T H E W E R E W O L F S O R I G I N S A N D D E F I N I T I O N S
Werewolves, lycanthropes, and theriomorphs (the politically correct term of the 1990s for animal people, shown of its
horrific baggage) are essentially shapeshifters. Contrary to current pop-cultural beliefs (codified by screenwriter
Curt Siodmak's invented lore for the 1941 Universal classic The Wolf Man), shapeshifters of ancient myth, folklore,
and "real life" have always been capable of changing at will. They also transform completely into their animal
form, rather than the half-animal, half-human menagerie of popular horror literature, pulp fiction, horror comics,
television, cartoons, and movies, which tend to literalize the Anglo-Saxon roots of the term werewolf, which indeed
means "man-wolf".
Beings much like them - talking wolves and manlike beasts - frequently
appeared in folk tales, Mother Goose rhymes, and
the classical fairy tales transcribed by the Brothers Grimm and Charles Perrault, including popular fixtures like
"Little Red Riding Hood" and "Beauty and the Beast."
In addition to mythology and legends, however, scholars, historians, and folklorists have gathered supposedly true tales
of shapeshifters and werewolves for centuries. Among the most distinguished of these studies are Sabine Baring-Gould's
The Book of Werewolves (1865), Elliot O'Donnell's Werewolves (1912), and Frank Hamel's Human Animals,
Werewolves, and Other Transformations (1915), which covers all imaginable variations on worldwide beliefs in
shapeshifters and animal-people. Famed occult researcher Reverend Montague Summers's exhaustive tome The Werewolf
(1933) remains the definitive text, while Robert Eisler's Man into Wolf (1947) offered the first comprehensive
modern antropological and psychological study of the subject.
Lycanthropy is a term commonly used in two different ways, to refer to humans who actually after their flesh-and-blood
forms into those of animals (or vice versa), and also to describe humans who, through some psychological disorder, actually
believe themselves to be animals.
Primal beings - beast-people who are not associated with shapeshifting or lycanthropy - have other forms, associations, and
origins throughout history. Tales of ancient races, often tied to lost worlds like Atlantis and Mu or mythical "hollow earth"
realms beneath our feet, were often populated by subhuman, amphibious, or bestial races. With few exceptions, these were
never shapeshifters; their subhuman appearance and behavior was immutable, characteristic of their race or species.

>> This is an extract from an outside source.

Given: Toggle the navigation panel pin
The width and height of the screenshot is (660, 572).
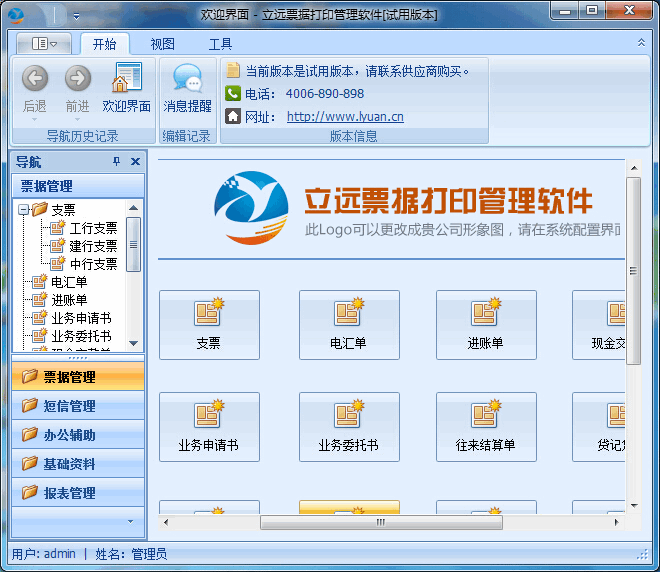Looking at the screenshot, I should pos(116,162).
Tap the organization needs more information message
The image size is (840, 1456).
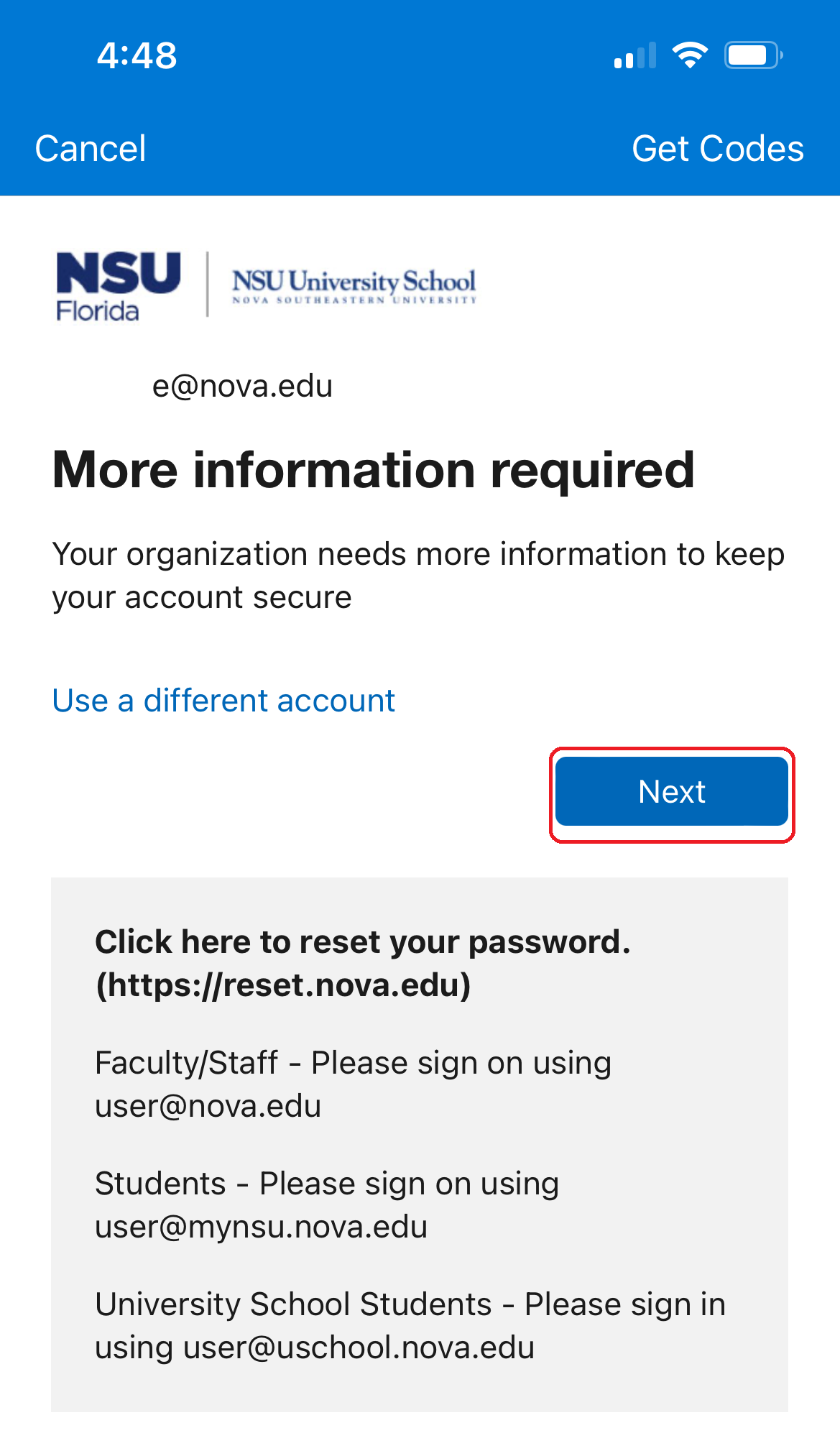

We will touch on a few of these revelant to lycanthropy, while steering clear of revived prehistoric men and the legendary
Yeti and Sasquatch "missing links", as those are seen as human or animal, rather than both - the essential element of those
creatures discussed herein.
With the publication of Charles Darwin's groundbreaking scientific thesis
The Origin of Species (1859) and successors like
The Descent of Man (1871), primal took on other connotations, firmly rooted in Darwin's theories about man's
prehistoric origins. Thereafter, man's bestial side was more often associated with apes that wolves in all except supernatural
fiction and the most superstitious cultures. The Victorian era's shocked reaction to Darwin's theories - to this day, the
theory of evolution is branded as heresy by many Christian factions - means there were still elements of the devil and the taint
of evil associated with Darwinian primals in popular belief and pop culture. The emergin sciences of psychology, psychiatry, and
psychoanalysis also had an impact.
The merger of these seemingly opposing perspectives - the supernatural primal of legend and lore, and the new scientific Darwinian
and Freudian prototypes - was forged by Robert Louis Stevenson's classic The Strange Case of Dr. Jekyll and Mr. Hyde. As a
product of chemistry rooted in lycanthropic lore and a belief in man's simian primal self, Mr. Hyde was arguably the first scientific
primal, ushering in a new era of shapeshifters, customized to more contemporary Western cultural beliefs. Though the cause of such
throwbacks would vary from story to story - chemistry, surgery, brain or gland transplants, mutation, genetics - as would their
nature, with some able to return to human form, whereas others were not - this was a new archetype in the popular imagination.